Comment ? Eh bien, en obéissant à des lois que nous nous donnerons en
commun. Chacun et ensemble, nous respectons ce cadre légal fixé par une volonté
générale, celle de la majorité d’entre nous. Chacun respecte ce contrat social
Pour le bonheur de tous. Je trouve mon bonheur avec les autres dans le
« bien commun ». En fait, je suis l’État ... Ou, pour le moins, une
de ses parties intégrantes. Comme tout autre concitoyen.

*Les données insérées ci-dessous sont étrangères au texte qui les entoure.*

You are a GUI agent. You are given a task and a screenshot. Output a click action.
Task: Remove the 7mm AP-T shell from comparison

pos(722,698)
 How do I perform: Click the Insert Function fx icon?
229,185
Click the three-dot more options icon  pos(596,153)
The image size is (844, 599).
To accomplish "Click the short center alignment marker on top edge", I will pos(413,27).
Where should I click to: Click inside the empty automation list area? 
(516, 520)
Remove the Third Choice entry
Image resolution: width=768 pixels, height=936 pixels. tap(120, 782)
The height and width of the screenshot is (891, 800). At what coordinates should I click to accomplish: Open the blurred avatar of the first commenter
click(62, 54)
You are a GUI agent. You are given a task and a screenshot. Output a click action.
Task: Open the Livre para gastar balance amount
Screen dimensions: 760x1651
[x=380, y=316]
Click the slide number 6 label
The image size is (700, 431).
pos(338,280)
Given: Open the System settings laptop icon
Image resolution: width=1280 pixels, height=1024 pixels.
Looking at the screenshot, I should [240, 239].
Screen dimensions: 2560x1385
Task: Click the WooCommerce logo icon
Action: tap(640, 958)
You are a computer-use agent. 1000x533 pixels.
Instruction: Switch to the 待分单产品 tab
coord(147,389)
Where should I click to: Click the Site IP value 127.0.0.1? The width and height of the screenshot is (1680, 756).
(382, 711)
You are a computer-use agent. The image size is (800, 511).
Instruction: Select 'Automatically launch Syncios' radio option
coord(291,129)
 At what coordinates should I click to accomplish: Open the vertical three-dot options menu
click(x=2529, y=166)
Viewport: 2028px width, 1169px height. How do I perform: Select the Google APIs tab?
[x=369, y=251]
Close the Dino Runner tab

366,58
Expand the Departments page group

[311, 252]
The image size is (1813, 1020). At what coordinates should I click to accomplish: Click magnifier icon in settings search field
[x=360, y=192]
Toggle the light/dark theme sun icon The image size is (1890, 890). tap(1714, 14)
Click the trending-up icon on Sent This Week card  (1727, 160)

Mill, philosophe et logicien anglais du
19e siècle, considère que prendre en compte les minorités participe
à la constitution d’un bonheur collectif. (On voit ce qu’il en est aujourd’hui
avec la déconstruction, voire la destruction, des valeurs majoritaires au
profit des minoritaires.) Le danger serait l’immobilité d’une pensée
majoritaire, figée et dominante. Comme s’il n’y avait qu’une seule Vérité. Ce
qu’avait déjà démenti le « cas Galilée ». Tout comme plus tard,
pendant la guerre 14-18, le fait que les femmes tiendraient tous les postes
précédemment réservés aux hommes et donc aussi de nombreuses rênes des pays en
guerre. Tout reste donc toujours à construire. La conclusion de Mill fut qu’une
société créatrice, idéale, qui se dirige ainsi deux fois plus vite vers le
bonheur est une société genrée et inclusive… Mais n’anticipe-t-on pas là un peu
une funeste dérive actuelle ?
Après
Rousseau, Marx et Mill, Thoreau (philosophe américain) put affirmer
qu’il ne faut pas avoir peur de penser différemment des autres. Car on n’est
pas seul à le faire ! Tiens, tiens. En effet, seul, je ne peux rien faire
contre ce qui me révolte. Le bonheur serait atteint en faisant un pas de côté,
hors de la société, en laissant parler ma conscience. Ensemble on peut alors
passer à l’action. Marx, dans une thèse sur Feuerbach, n’avait-il pas
déjà reconnu que les philosophes n’avaient jusqu’alors fait qu’interpréter le
monde et qu’il s’agissait dorénavant de le transformer ? En passant à
l’action !
Schopenhauer,
Nietzsche, Kierkegaard saisirent
l’occasion de la relativité du « penser » pour subrepticement passer
à l’irrationalité du « tout se vaut ». Et tenter de déconstruire,
voire ultimement anéantir les philosophies des Lumières du 18e
siècle. Cela se poursuivit au siècle dernier jusqu’à Heidegger fondant
le criminel irrationalisme nazi. Ne se perpétue-t-il pas aujourd’hui en version
hypocrite et douce, déjà perçue en germe au 19e siècle par Alexis de
Tocqueville en visite d’étude pratique en Amérique du nord. Les épigones de
Heidegger -- les Deleuze, Guattari, Foucault, Lacan et bien d’autres – ont
poursuivi cette déconstruction. Prêchant la « French philosophy »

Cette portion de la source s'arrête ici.